Regulation of Endothelial Cell Barrier Function by Store‐Operated Calcium Entry

Transient receptor potential (TRP) channels fulfill important and diverse signaling functions, and are generally conserved among species. The canonical subfamily of TRP proteins, TRPC channels, possesses 7 isoforms that combine in various ways to form heteromultimers. In endothelium, TRPC1 and TRPC4 form subunits of a channel that selectively conducts calcium. This channel is activated by calcium depletion in the endoplasmic reticulum, and thus TRPC1/TRPC4 forms the molecular basis of a store operated calcium entry pathway.
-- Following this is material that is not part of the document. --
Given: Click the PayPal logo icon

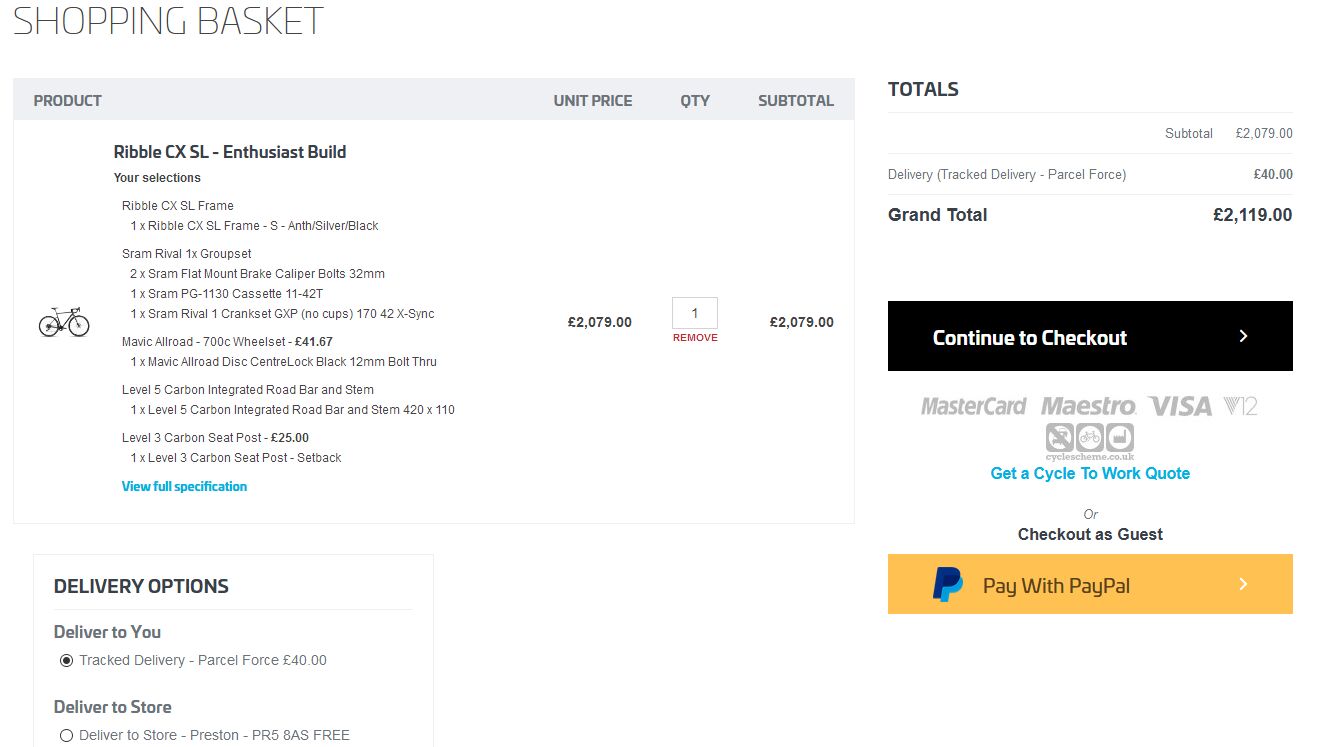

TRPC4 interacts with protein 4.1, which tethers the channel to the membrane skeleton and represents a gating mechanism required for calcium permeation. In response to inflammatory agonists such as thrombin and bradykinin, the generation of inositol 1,4,5-trisphosphate transiently depletes endoplasmic reticulum calcium and activates the TRPC1/TRPC4 channel. Calcium permeation through this channel triggers cytoskeletal reorganization that is necessary to disrupt the endothelial cell barrier and increase permeability. Thus, inhibition of the TRPC1/TRPC4 channel provides a putative anti-inflammatory strategy.